Growing up in the church, I thought I had an understanding of the basics of my religion. I understood that Sunday activities included attending church and receiving Holy Communion. To me, these seemed to be straightforward and doable tasks that made me an Orthodox Christian. My religious routine consisted of going to Confession once every few weeks and attending church every Sunday to be prepared to take Holy Communion. Naively, throughout the week I wouldn’t think too much about church until the following Saturday night as I picked out my clothes for that Sunday morning. As I began talking to more priests, reading about the lives of the saints, and participating in different church services, I started to sense that there was a large piece missing from my spiritual life. It almost felt as if I were in class, listening to lectures and understanding the material, but when I went home I couldn’t complete the homework. I never understood why I felt this disconnect until I attended my first YES (Youth Equipped to Serve) trip. YES taught me the importance of taking home the liturgical lessons and practicing them in my daily life. It helped me to understand what it meant to “serve” Christ throughout our daily lives. It brought Christ’s written words to life. I understood quickly what serving Christ through “word and deed” truly meant.

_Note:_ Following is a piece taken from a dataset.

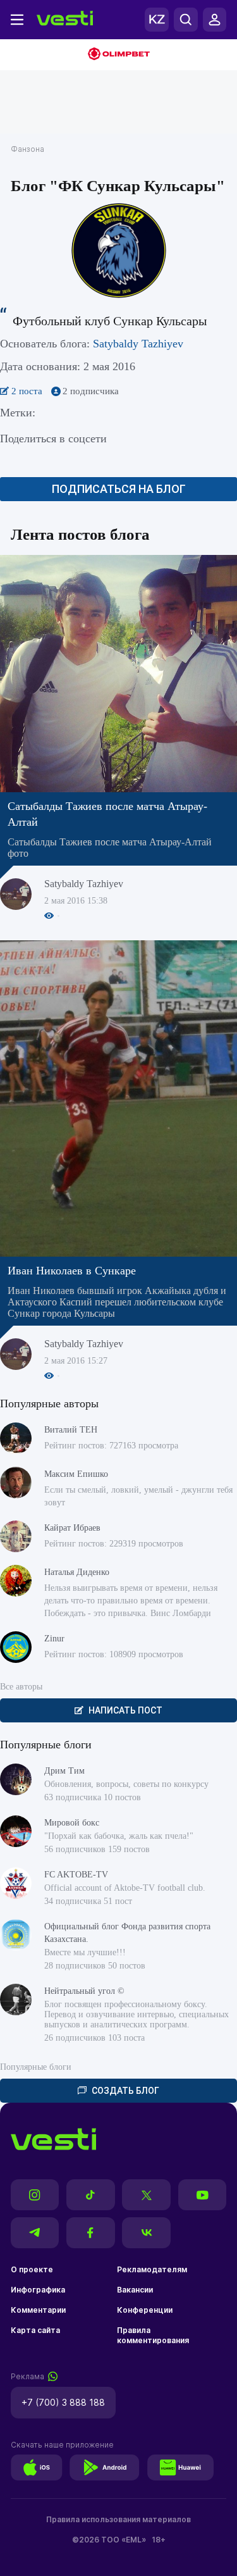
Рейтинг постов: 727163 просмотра (111, 1445)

I thought service was something that must be planned for and organized — something that always included a transfer between one group who had something to another group who did not. Over the years, I have learned that servant leaders don’t just give tangible things but are those who are capable of creating Kingdom moments. When I say Kingdom moments, I am referring to moments where we see the Kingdom of God breaking into this world. How do we even do that? It occurs in the seemingly simple act of thinking outside of oneself and being aware of what is most needed from you in any given situation. It is important to remember that this is not always done by sharing money, clothes, or food, but can be done in the form of spending time, sharing a smile, conversation, or even simply holding the door open for someone. In essence, it is to recognize the human soul in front of us.
We should all strive to be servant leaders with the intention of delivering Christ’s love through our working hands and hearts, not out of a desire to be recognized by others. At the very core of any service is love; love for the church and love for your neighbor. We serve not from our pride or ego, but from our hearts. Christ, who loves us, gives us the ability to love others — which naturally looks different in each situation and is unique to each person.
Attending church teaches us how we should interact with the world around us — through our service. Sometimes we don’t see the fruit from the seeds of love we sow, but we must make sure to leave those seeds every chance we get. In college, it can be hard to always get to church, especially right now. However, it’s simple to bring love in small ways to those around us. It is these small ways that allow for moments where the world shines as God created it. As Mother Teresa tells us, may we take every small action and do it with great love. This is how we can truly live out our faith.
My name is Wadeed Fakhoury. I am in my third year studying Mechanical Engineering at George Mason University. I love seeing people and talking with them, and watching and playing sports! I have been involved with YES for many years and have learned and grown so much from my experience. I am also a member of the OCF at George Mason University and was a District Leader for Virginia!